Task directions: Print the first line of the data below and every one after it, through the line containing "Task: Toggle Show", exactly as written.

=== Begin Enclosure ===

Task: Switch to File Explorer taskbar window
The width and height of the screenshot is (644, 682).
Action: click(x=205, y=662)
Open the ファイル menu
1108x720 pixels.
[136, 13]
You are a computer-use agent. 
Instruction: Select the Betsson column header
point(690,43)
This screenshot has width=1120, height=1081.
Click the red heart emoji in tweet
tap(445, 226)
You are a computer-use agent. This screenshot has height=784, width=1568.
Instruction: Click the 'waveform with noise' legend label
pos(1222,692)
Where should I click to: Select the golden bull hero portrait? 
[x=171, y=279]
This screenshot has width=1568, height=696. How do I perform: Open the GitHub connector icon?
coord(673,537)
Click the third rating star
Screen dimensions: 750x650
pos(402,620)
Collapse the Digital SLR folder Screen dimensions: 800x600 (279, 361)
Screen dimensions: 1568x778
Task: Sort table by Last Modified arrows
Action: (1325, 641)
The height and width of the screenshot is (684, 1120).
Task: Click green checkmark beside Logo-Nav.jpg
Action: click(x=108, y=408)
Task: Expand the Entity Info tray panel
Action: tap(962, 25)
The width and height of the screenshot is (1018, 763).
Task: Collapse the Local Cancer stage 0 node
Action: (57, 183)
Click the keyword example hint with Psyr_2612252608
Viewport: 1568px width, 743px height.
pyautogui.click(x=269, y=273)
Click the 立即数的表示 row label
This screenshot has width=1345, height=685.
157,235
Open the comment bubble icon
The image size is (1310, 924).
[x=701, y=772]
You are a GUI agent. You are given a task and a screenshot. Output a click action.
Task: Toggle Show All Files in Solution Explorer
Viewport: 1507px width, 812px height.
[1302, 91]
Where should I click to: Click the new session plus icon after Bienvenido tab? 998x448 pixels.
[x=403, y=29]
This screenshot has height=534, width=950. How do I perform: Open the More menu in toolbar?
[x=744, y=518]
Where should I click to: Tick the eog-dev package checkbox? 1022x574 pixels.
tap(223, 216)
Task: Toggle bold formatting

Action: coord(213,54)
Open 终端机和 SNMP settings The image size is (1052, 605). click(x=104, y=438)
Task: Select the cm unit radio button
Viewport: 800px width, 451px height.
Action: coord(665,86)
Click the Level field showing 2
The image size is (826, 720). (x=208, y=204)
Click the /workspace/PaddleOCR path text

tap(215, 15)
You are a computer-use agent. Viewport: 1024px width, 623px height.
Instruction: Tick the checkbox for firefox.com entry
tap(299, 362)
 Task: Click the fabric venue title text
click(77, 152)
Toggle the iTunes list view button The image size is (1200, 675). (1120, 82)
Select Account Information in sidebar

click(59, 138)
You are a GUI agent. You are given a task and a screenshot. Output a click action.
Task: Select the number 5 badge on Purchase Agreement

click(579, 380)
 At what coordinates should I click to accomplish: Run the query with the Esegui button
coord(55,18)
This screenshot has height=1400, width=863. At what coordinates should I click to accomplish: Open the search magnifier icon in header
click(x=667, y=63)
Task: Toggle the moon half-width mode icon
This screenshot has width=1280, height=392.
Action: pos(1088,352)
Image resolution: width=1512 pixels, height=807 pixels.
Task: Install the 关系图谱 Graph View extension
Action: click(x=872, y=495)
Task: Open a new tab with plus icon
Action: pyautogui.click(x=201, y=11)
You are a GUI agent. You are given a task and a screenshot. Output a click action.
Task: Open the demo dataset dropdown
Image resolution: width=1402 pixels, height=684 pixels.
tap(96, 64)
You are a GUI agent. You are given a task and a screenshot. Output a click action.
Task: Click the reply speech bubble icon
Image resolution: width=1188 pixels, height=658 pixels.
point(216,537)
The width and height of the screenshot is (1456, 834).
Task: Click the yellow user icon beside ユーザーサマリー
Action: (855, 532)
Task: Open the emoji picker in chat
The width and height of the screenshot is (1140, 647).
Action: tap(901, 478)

=== End Enclosure ===

Answer to this task:
Task: Switch to File Explorer taskbar window
The width and height of the screenshot is (644, 682).
Action: click(x=205, y=662)
Open the ファイル menu
1108x720 pixels.
[136, 13]
You are a computer-use agent. 
Instruction: Select the Betsson column header
point(690,43)
This screenshot has width=1120, height=1081.
Click the red heart emoji in tweet
tap(445, 226)
You are a computer-use agent. This screenshot has height=784, width=1568.
Instruction: Click the 'waveform with noise' legend label
pos(1222,692)
Where should I click to: Select the golden bull hero portrait? 
[x=171, y=279]
This screenshot has width=1568, height=696. How do I perform: Open the GitHub connector icon?
coord(673,537)
Click the third rating star
Screen dimensions: 750x650
pos(402,620)
Collapse the Digital SLR folder Screen dimensions: 800x600 (279, 361)
Screen dimensions: 1568x778
Task: Sort table by Last Modified arrows
Action: (1325, 641)
The height and width of the screenshot is (684, 1120).
Task: Click green checkmark beside Logo-Nav.jpg
Action: click(x=108, y=408)
Task: Expand the Entity Info tray panel
Action: tap(962, 25)
The width and height of the screenshot is (1018, 763).
Task: Collapse the Local Cancer stage 0 node
Action: (57, 183)
Click the keyword example hint with Psyr_2612252608
Viewport: 1568px width, 743px height.
pyautogui.click(x=269, y=273)
Click the 立即数的表示 row label
This screenshot has width=1345, height=685.
157,235
Open the comment bubble icon
The image size is (1310, 924).
[x=701, y=772]
You are a GUI agent. You are given a task and a screenshot. Output a click action.
Task: Toggle Show All Files in Solution Explorer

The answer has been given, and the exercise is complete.